周望舒蠻好奇地打開盒子,裏面是一枚雙魚紋玉墜,玉質古樸,一看就是幾百年前的古玉。

“這是?”

“我們陳家的傳家寶。”

周望舒猛地一驚,“傳家寶?!”

“嗯,”陳遲俞淡淡應一聲,語氣平靜地和她說,“婚禮晚宴的時候,你把這枚玉墜掛在婚服扣子上作為壓襟,來參加婚禮的陳家人都知道這枚玉墜是我們家族的傳家寶,估計用不了多久所有參加婚禮的人也都會知道這件事,那樣,不會有人覺得我不愛你。”

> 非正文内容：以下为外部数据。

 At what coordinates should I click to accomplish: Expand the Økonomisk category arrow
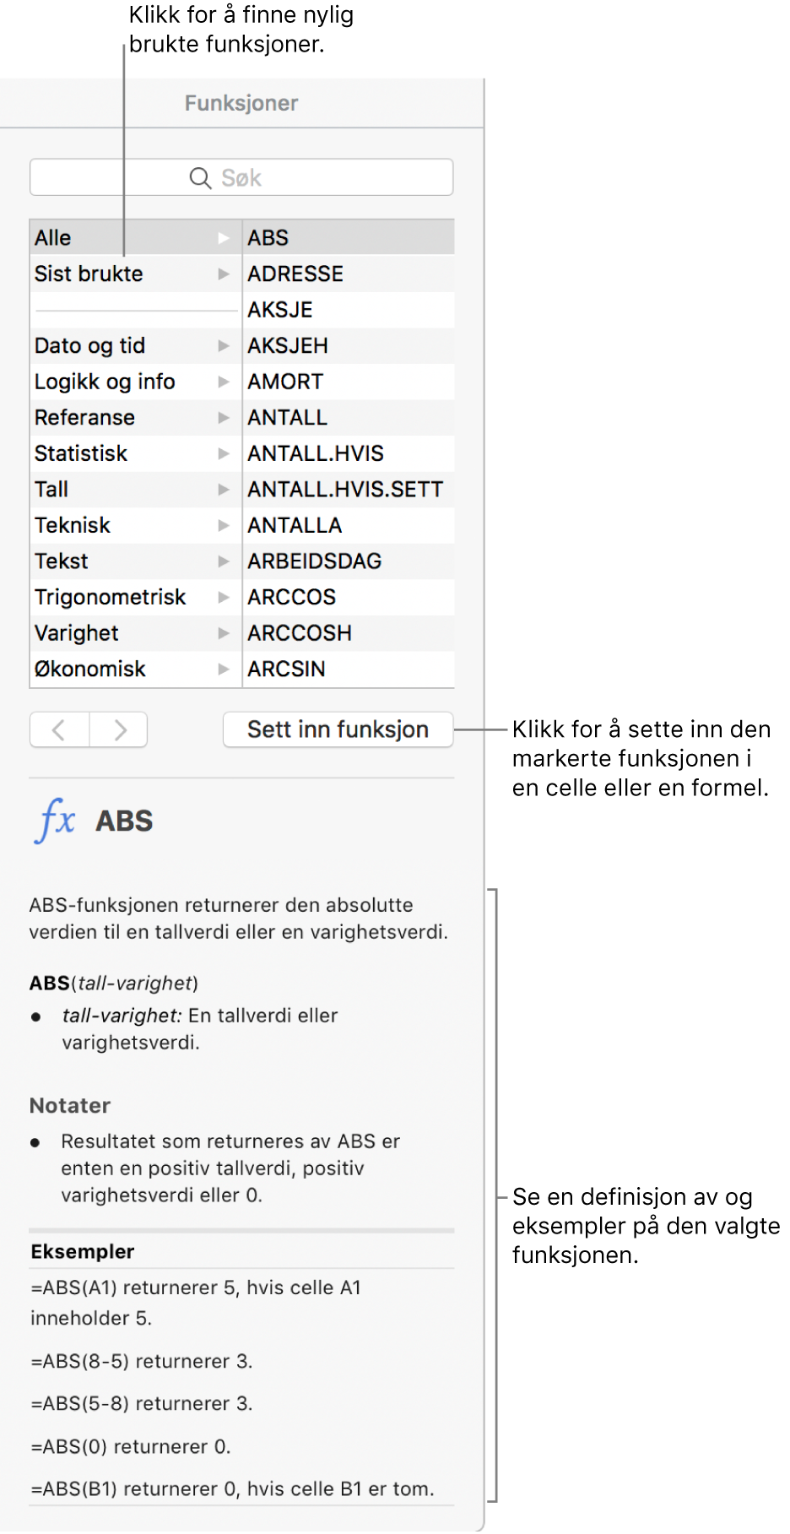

被陳家歷代上萬人供奉在祠堂祭拜的傳家寶用作她衣上壓襟,這是何等的珍重。

周望舒不知道陳遲俞是怎麽說服老爺子將這枚玉墜請出來交給她的,但不用想也知道,一定不容易。

的確不容易,為此,他在祠堂跪了一整晚。

而跪這一整晚,僅僅只能得到一次擲杯筊的機會,他需要請示祖先。

他必須擲杯筊得到三個聖杯才可以將這枚玉墜請出祠堂,然而得到三個聖杯的幾率只有百分之三點七。

不過好在,他真的得到了三個聖杯。

這或許純粹是運氣,又或許祖先有靈,念他心誠。

還可能……祖先在上,也認為這是一段值得的姻緣。

“你好好保管,”他溫聲同她說,“婚禮後,我要還回祠堂的。”

聽到‘祠堂’二字,周望舒心裏狠狠顫了一下。

既與祠堂相關,那便真的是珍貴至極之物。

一瞬,她濕了眼眶。

她都還沒跟他解釋,他可能還以為自己只是個替身,還恨著她,卻還對她這麽好。

她覺得好難過。

他若真的恨極了她,厭透了她,她也許都不會這麽難過。

眼淚一顆顆砸下來,如決堤。

“哭什麽?”陳遲俞蹙眉。

“陳遲俞……”她哽咽著,聲音斷斷續續的,“你怎麽……這麽好啊……”

“我答應過你,”他沈聲,“會給你一場最好的婚禮。”

這時候她還知道的是——

他給她的,不止是一場最好的婚禮,更是一場盛大的告白。